This simulation technology developed by EU-backed research uses computer-based experiments to focus on the relationship between large populations of different economic actors across many interconnected markets. It is the first time this technology is applied on such a big scale using high-powered computing. Each simulated household (or business, or bank) will make different decisions in reaction to various monetary, fiscal or pro-innovation policies including, for example, whether to remain in a job or seek a new one, how much of a wage is saved, spent or invested. This means that the impact of one policy in one market at one point in time is no longer assessed in isolation from other factors.
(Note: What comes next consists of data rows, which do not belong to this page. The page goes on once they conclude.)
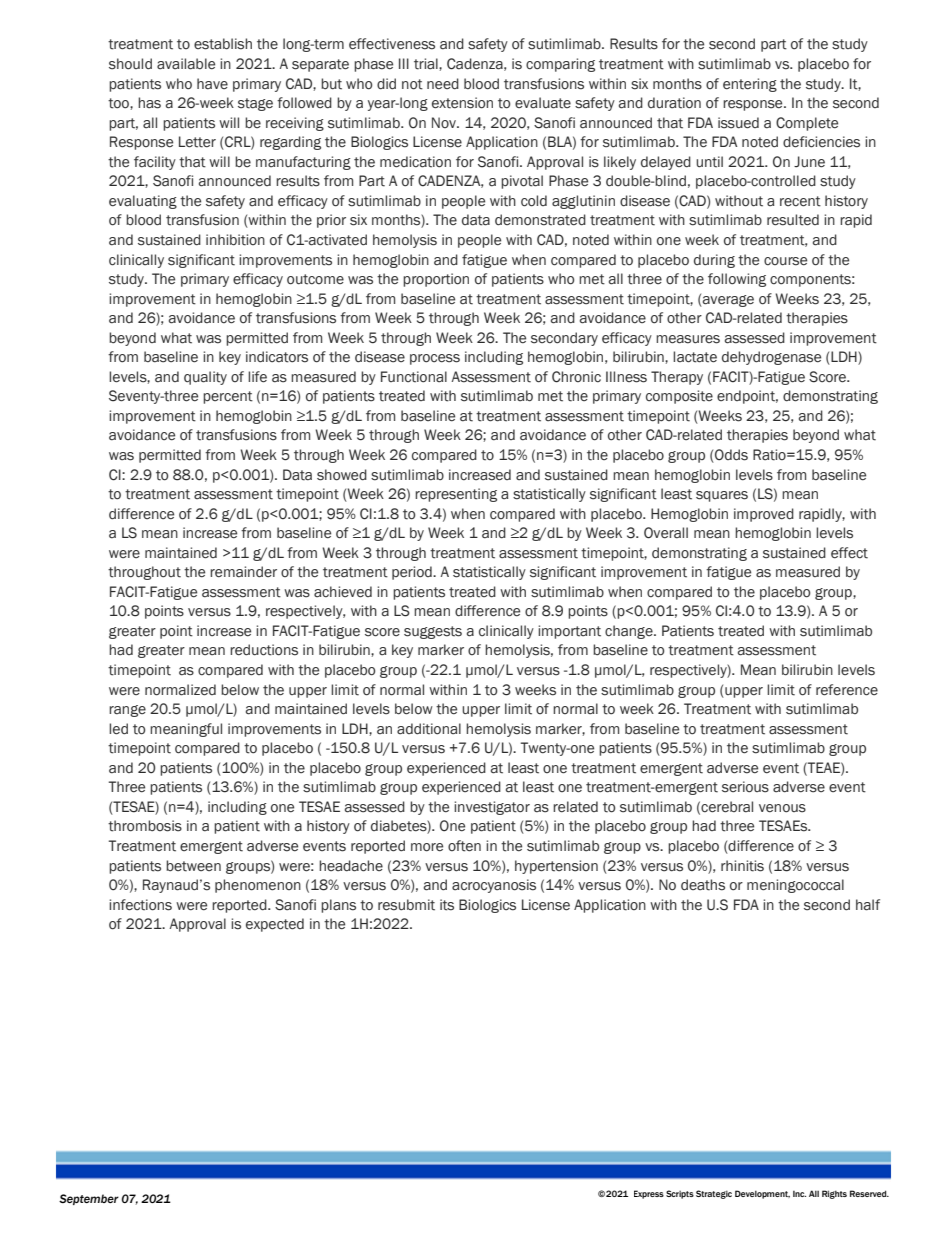 This screenshot has height=1233, width=952. What do you see at coordinates (193, 866) in the screenshot?
I see `between` at bounding box center [193, 866].
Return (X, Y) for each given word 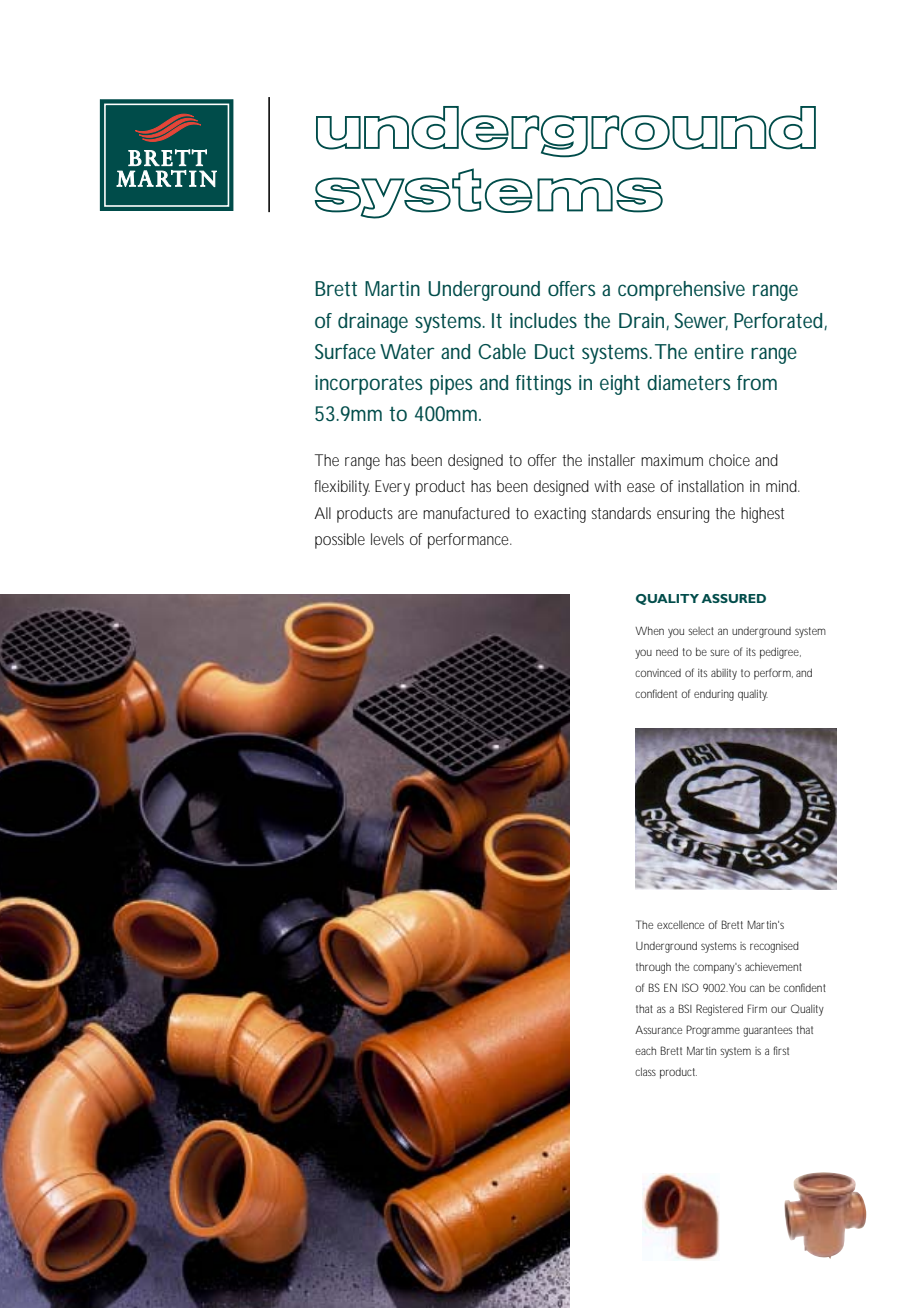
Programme (713, 1031)
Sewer (701, 321)
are (408, 514)
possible (340, 541)
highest (762, 515)
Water (407, 351)
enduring (714, 695)
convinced (658, 673)
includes (543, 320)
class (645, 1071)
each (645, 1051)
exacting (560, 515)
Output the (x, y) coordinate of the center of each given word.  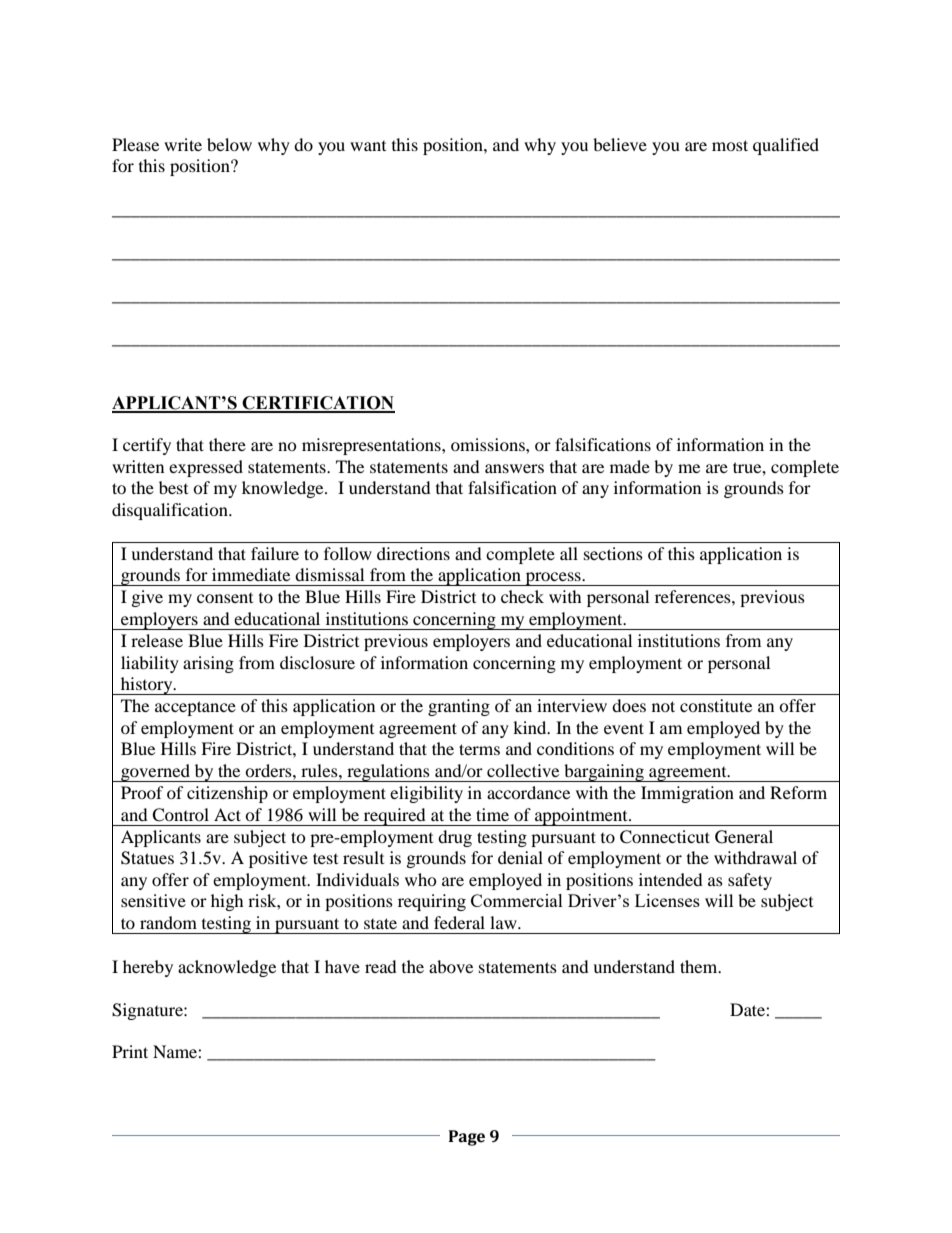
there (227, 444)
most (730, 145)
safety (750, 881)
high (227, 902)
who (421, 879)
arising (208, 664)
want (368, 146)
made (630, 466)
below (229, 144)
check (522, 596)
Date (748, 1009)
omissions (489, 444)
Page (467, 1138)
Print (130, 1051)
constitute (716, 705)
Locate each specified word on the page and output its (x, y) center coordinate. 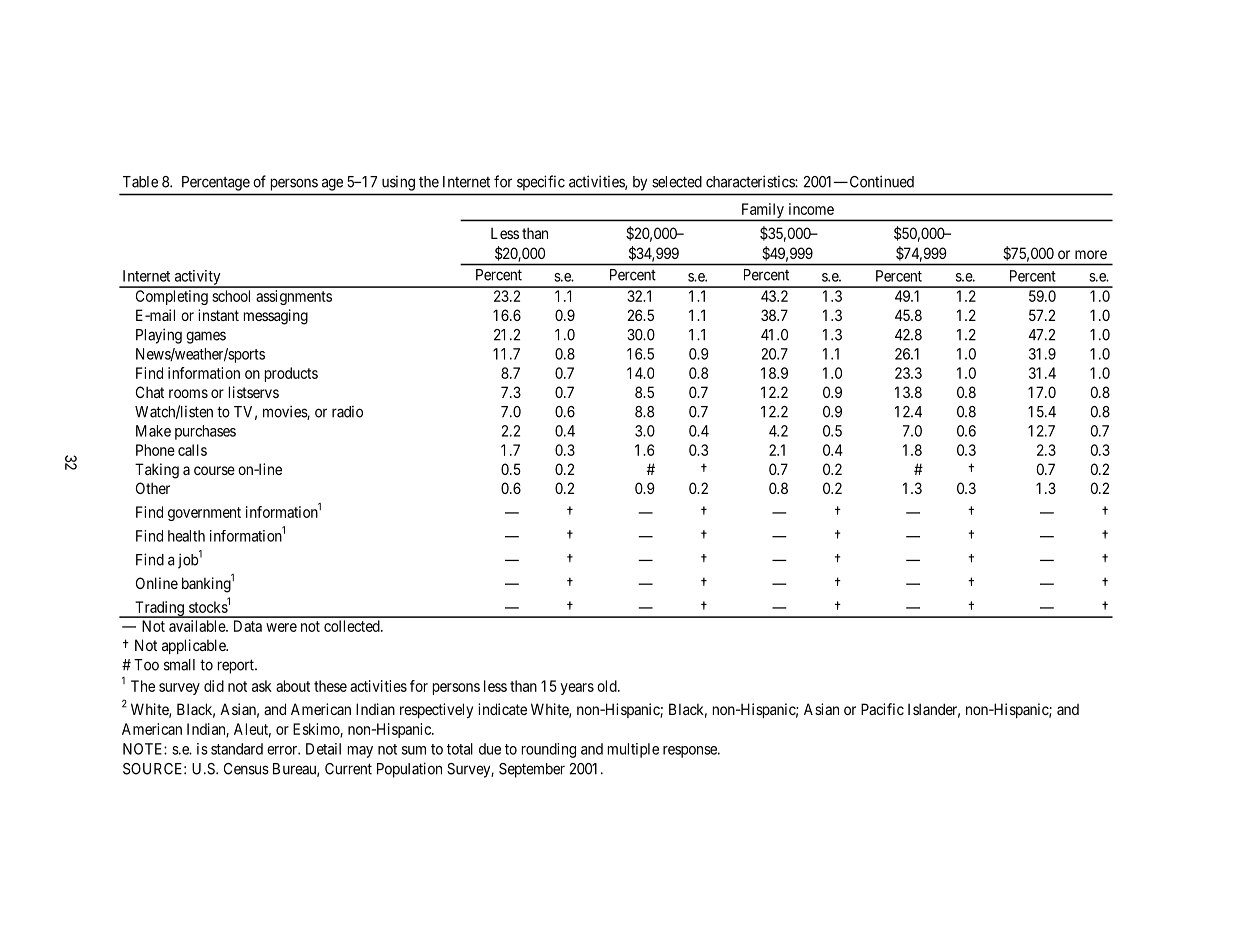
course (214, 470)
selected (677, 182)
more (1091, 254)
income (811, 209)
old (608, 686)
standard (237, 749)
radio (347, 412)
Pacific (882, 709)
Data (248, 626)
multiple (633, 750)
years (577, 689)
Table (140, 182)
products (291, 374)
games (206, 337)
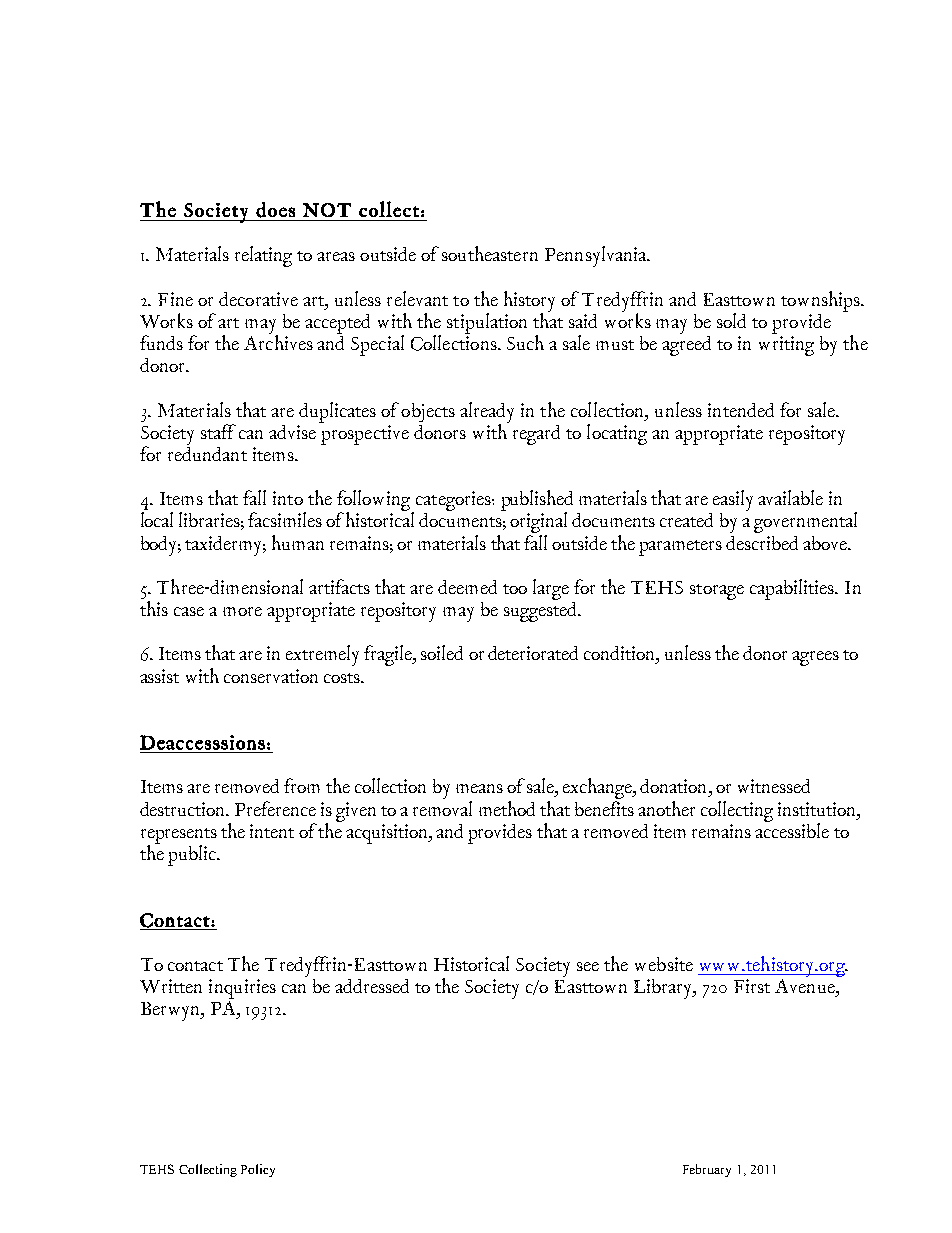 The image size is (952, 1233). I want to click on agrees, so click(815, 658).
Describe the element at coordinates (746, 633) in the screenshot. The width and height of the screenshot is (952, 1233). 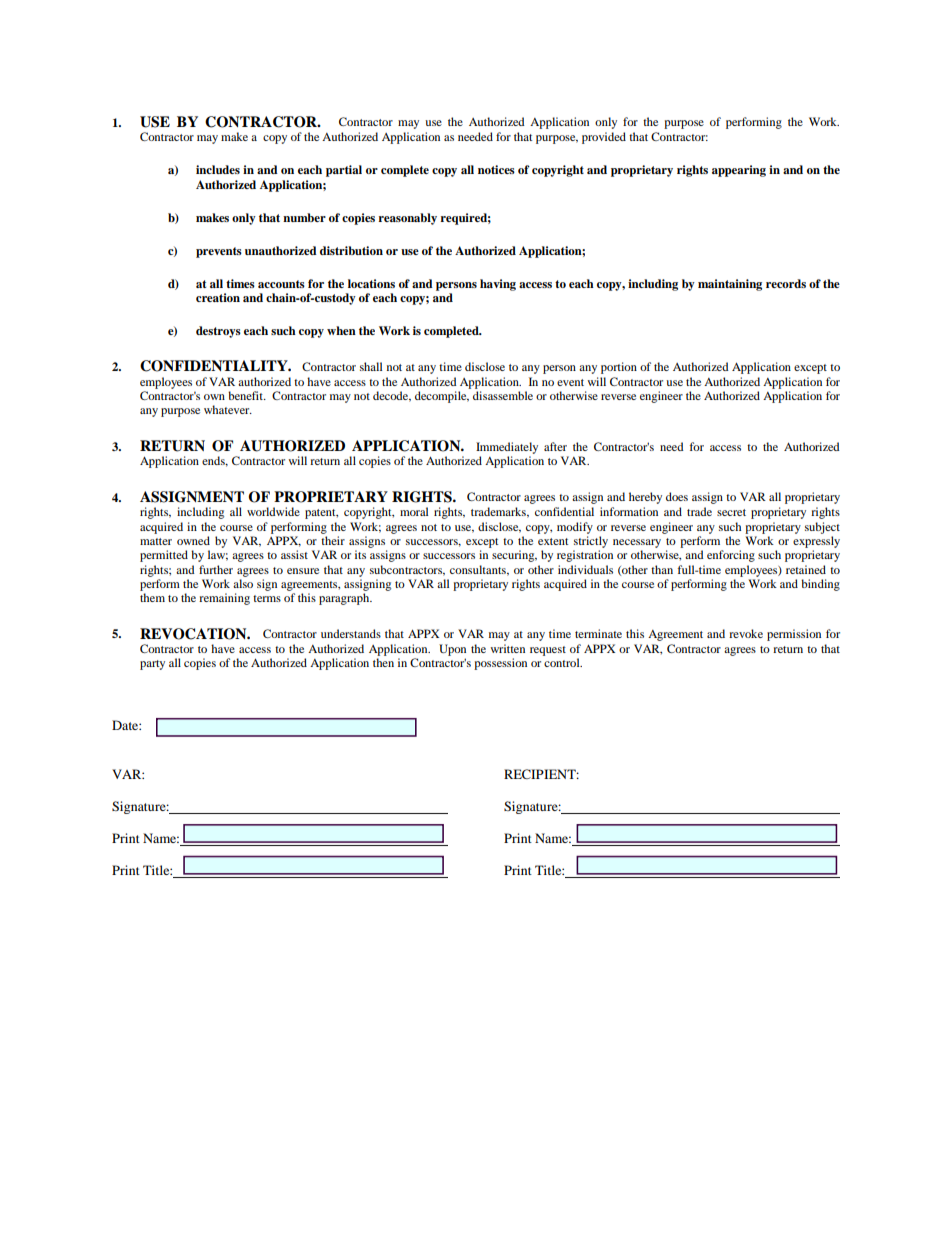
I see `revoke` at that location.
Traditional economics failed to predict the scale of the knock-on effect of the credit crunch on the world economy. The new software shows how banks react in different ways by looking at a wide range of factors like how much reserves they must keep compared to investments, their savers' consumption/investment and saving patterns, and psychological factors like confidence in the market. It can then give policymakers – who want to know how fiscal and monetary reforms will affect banks and customers – a better warning of the scale of a financial crisis' impact on the real economy. The software can also simulate the same scenario with an older demographic to help plan for an older Europe, or with limited energy supplies.

Designed to run on supercomputers that allow simulation to be carried out on a massive scale but accessible to any connected desktop PC, the software can be used by economists and policymakers with no knowledge of computer programming. By connecting hundreds of thousands of small simulated actions and reactions across the economy, the software can give policymakers better and bigger pictures of their policy impact on people's life and work.

The three-year project was carried out by economists and computer scientists from eight universities (in Italy, France, Germany, Turkey and the UK), brought together by the EU and financed from the European Commission's technology research budget.